Must all Lebesgue integrable functions really be invertible?

$f^{-1}(A)$ is the preimage of the set $A$, it exists even if $f$ is not invertible. For $f: X\to Y$, it is defined as

$$f^{-1}(A) = \{x\in X: f(x)\in A\}.$$

The notation is slightly confusing, I would say, but one gets used to it.

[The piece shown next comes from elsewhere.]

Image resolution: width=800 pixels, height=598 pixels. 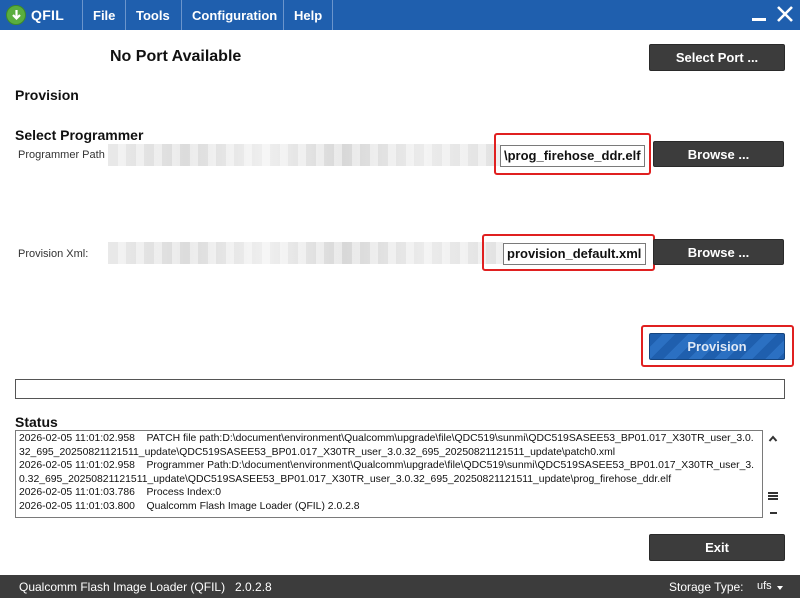 What do you see at coordinates (706, 587) in the screenshot?
I see `storage-type-label: Storage Type:` at bounding box center [706, 587].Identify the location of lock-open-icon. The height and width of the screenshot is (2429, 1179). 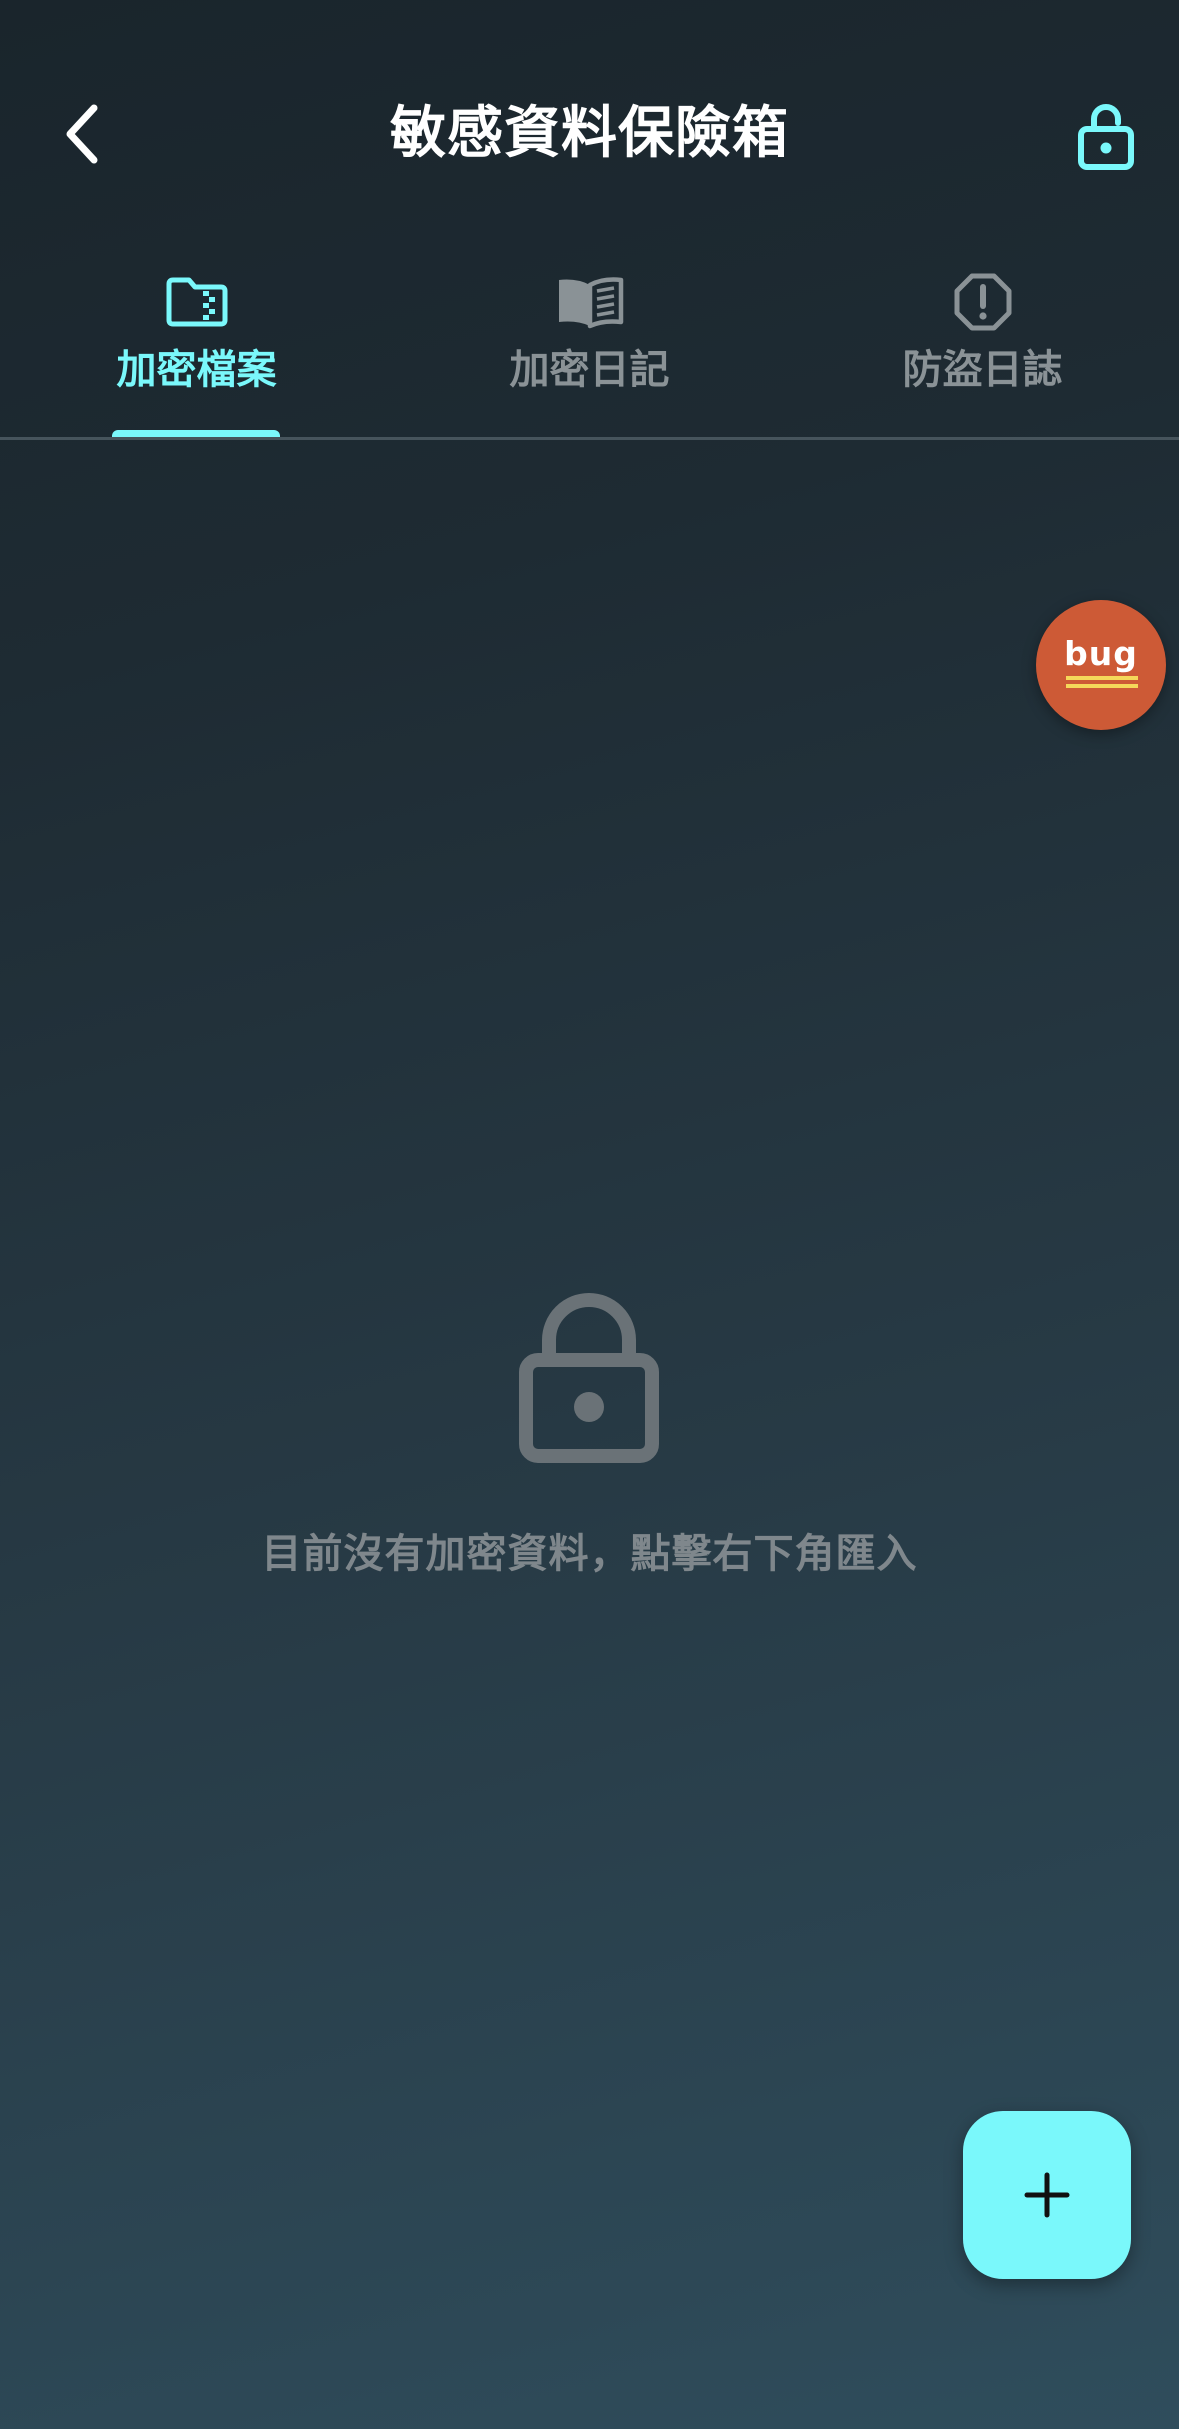
(1106, 137).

It isn't really that bad of a notation, since, if $f$ is actually invertible and its inverse is $g$, then $g(A) = f^{-1}(A)$ (so the preimage of $A$ according to $f$ is the image of $A$ according to $f^{-1}$).


$f^{-1}$ here does not mean the inverse of $f$. It is a horrifically bad overuse of notation and can be very misleading. $f^{-1}(A)$ where $A$ is a set is the pre-image, i.e.

$$f^{-1}(A) = \{x\in X: f(x) \in A\}.$$

The pre-image always exists. If $f$ were invertible, then this would coincide with what you think; however the pre-image takes care of the multi-valued aspect.

Take for instance $f:[-1,2]\to\mathbb{R}$ defined by $f(x) = x^2$. This is not invertible as you can see by, e.g., $f(-1) = 1 = f(1)$. However

$$f^{-1}([0,1]) = \{x\in [-1,2]:f(x) \in[0,1]\}.$$

The set of $x$ that solve this are those $x$ in $[-1,1]$ since when you square them you get something in $[0,1]$.

This function is not invertible but it is continuous on a set of finite Lebesgue measure, hence Lebesgue integrable.


For any function $f : \mathbb R \rightarrow \mathbb R$, the set $f^{-1}( a, \infty)$ always exists, and it is defined by $$ \{ x: \in \mathbb R : f(x) > a \}, $$ although it is not always measurable.